§ **Data listing**:
====================
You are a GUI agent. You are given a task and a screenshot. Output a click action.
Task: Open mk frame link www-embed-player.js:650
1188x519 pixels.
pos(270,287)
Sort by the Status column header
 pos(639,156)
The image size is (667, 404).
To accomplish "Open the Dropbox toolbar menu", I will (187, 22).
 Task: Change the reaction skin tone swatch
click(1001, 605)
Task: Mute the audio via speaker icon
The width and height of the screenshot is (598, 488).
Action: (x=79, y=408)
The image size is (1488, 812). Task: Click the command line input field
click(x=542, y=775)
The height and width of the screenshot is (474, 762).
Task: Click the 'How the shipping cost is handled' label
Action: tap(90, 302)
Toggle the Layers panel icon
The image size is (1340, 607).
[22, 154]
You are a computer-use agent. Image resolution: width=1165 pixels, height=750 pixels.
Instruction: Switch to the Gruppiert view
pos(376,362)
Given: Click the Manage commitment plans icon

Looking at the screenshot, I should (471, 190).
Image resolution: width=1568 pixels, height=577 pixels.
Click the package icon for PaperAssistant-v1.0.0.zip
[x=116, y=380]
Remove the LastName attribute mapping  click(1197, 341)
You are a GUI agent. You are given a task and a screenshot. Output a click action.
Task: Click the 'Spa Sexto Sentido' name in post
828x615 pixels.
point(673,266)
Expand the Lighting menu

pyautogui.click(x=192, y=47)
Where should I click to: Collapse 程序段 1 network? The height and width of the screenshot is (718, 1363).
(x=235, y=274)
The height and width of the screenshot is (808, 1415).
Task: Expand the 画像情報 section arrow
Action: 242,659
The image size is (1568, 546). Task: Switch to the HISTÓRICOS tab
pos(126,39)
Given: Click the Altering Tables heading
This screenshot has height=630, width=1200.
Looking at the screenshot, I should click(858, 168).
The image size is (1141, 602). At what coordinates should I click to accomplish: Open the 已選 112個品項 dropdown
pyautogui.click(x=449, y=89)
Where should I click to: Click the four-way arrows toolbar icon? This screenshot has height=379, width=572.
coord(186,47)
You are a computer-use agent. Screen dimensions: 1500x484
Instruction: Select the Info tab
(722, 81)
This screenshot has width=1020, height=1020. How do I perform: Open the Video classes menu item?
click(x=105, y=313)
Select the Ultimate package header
====================
§ **Your instructions**:
Begin with the first line of the records and finish with the line containing "The image size is (667, 404).". Reproduce those lines exactly, both ends included, and nothing else.

§ **Written response**:
You are a GUI agent. You are given a task and a screenshot. Output a click action.
Task: Open mk frame link www-embed-player.js:650
1188x519 pixels.
pos(270,287)
Sort by the Status column header
 pos(639,156)
The image size is (667, 404).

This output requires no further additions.